Afrikan Heritage House Needs Additional Staff to Thrive

Editors’ Note: This is a revised version of an article that appeared in the Review‘s May 5 print edition.

Oberlin College and Conservatory prides itself on being progressive. From the very beginning, Oberlin stood for change and equality of access to education. I’d even argue that it very closely represented the ideal of what American society should’ve been like at the time of its inception. In 1835, when there was a severe lack of resources for my people, of whom only three-fifths were counted toward their state population, Oberlin was there to give them well-deserved equality in this nation. The institutionʼs progressive views led to the successful education of numerous Black students who came before me, including Mary Church Terrell, OC 1884, Moses Fleetwood Walker, Sarah Jane Woodson Early, OC 1856, John Mercer Langston, OC 1849, George Walker, OC 1941, Albert J. McQueen, OC ’52, Robert Nathaniel Dett, OC 1908, Lisa Whitfield, OC ’90, and Courtney-Savali Andrews, OC 1906. The College had produced one-third of all African-American college graduates in the country by 1900. Carmen Twillie Ambar was appointed the College’s first African-American woman president in 2017, and Karen C. Goff was appointed vice president and dean of students in 2021. 

These are, without a doubt, great accomplishments. This institution has done a lot for me and my people. However, there is still much work to be done, as highlighted by the case of Professor Candice Raynor, the director and faculty in residence of Afrikan Heritage House. 

After I inquired about course offerings and potential 2024 A-House Winter Term trips, Professor Raynor said that she couldn’t provide me with specifics for the upcoming year due to not having a contract.
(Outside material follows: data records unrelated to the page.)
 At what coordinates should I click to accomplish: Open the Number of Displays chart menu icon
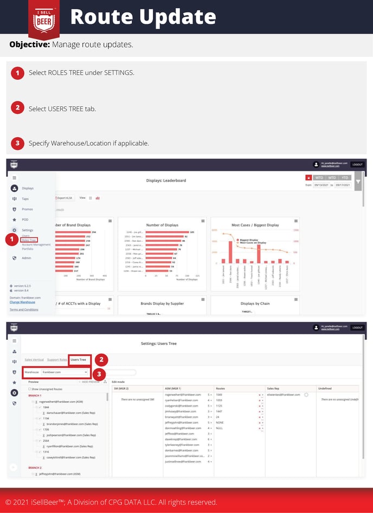click(x=203, y=221)
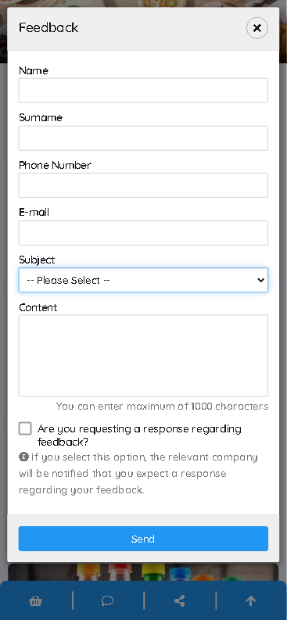Click the product image behind the dialog bottom
The image size is (287, 620).
[x=143, y=572]
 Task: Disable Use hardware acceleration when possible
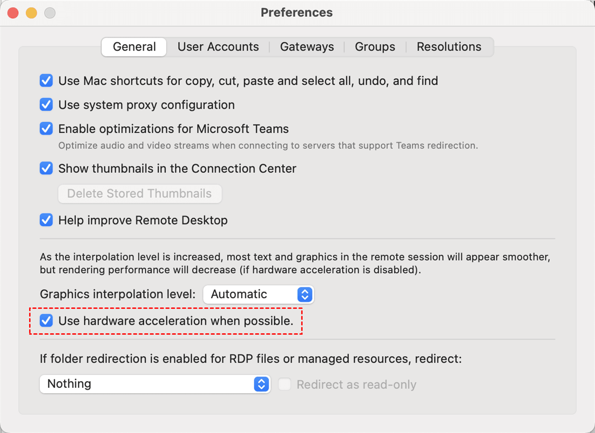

Professor Raynor is the backbone of A-house. It would not only be a detrimental loss to the institution but to the entire Black community on campus if her work and commitment to the community continues to be overlooked by the college administration. With that being said, I want to stand up for Professor Raynor and all of the faculty and staff members whose contributions to this school are constantly being overlooked. 

Professor Raynor goes above and beyond her contractual obligations and fights to create opportunities for all students — especially those within the Black community on this campus. Professor Raynor is much more than the director and faculty in residence of A-House. She leads programming year-round for the Africana community, supports and curates professional development opportunities for Black students, plans commencement events for Black families, upholds A-House traditions, maintains connections with alumni and previous directors of A-House, teaches three to five Africana Studies courses a year, serves as a relatable and approachable mentor for Black students, faculty, and staff, and as is expected of A-House staff, “offer[s] emotional support while facilitating a robust social and cultural experience for the entire campus,” according to the Presidential Initiative. She also raises money for the House and the Black community, without the institution’s help, for programming and Winter Term trips. 

This is way too much to expect from one person. Professor Raynor’s sanity and physical health is too important to expect her do all this work on her own. One could argue she does a lot of work that she doesn’t have to do, but me and a lot of other students like me would respond that it’s work that needs to be done. While the college offers many forms of support for Black students, it isn’t enough. Professor Raynor fills in those gaps and the college needs to recognize this.

The Presidential Initiative on Racial Equity and Diversity, which came out in 2022, stated that “It is important that A-House has the resources and staff to adequately support all the complexities of its functions.” It later recognizes that “in recent years there has been some discussion about the effectiveness of trying to have one live-in faculty-in-residence take on the responsibility of trying to serve as a program director, a faculty member, and a parent of sorts for students experiencing emotional, academic, social, and/or financial hardship.” The President’s Initiative found that the Faculty in Residence needed assistance-but the Black community on campus already knew this. In the 2015 ABUSUA demands students brought this up to the institution a fellowship was created, which brought Professor Raynor to Oberlin. However, once she became faculty in residence the position was eliminated.
The college showed the community that it was aware of its faults. So why isn’t anything being done to address the issue? “Actions speak louder than words” and currently, Oberlin is saying a lot but doing nothing.
After realizing we couldn’t count on Oberlin’s help, A-house residents tried to come up with our own solutions. We tried finding our own funding for an assistant position. We tried sending letters and setting up meetings with people in charge in hopes of getting answers, but that didn’t make a difference. Now we’re left waiting for the college to finally live up to the promises they made to the Black community. I understand that progress takes time but how long are we expected to wait? Continuously waiting for Oberlin to take action is reminiscent of the long history of waiting that characterizes the African American experience in the US.
Professor Raynor’s work is essential to the Black community on campus, and the college must recognize and support her efforts. For the sake of the current and future members of the Black community in Oberlin, an assistant staff position in A-house must be created. It is time for Oberlin to take action and fulfill its commitment to supporting and maintaining Black life on campus.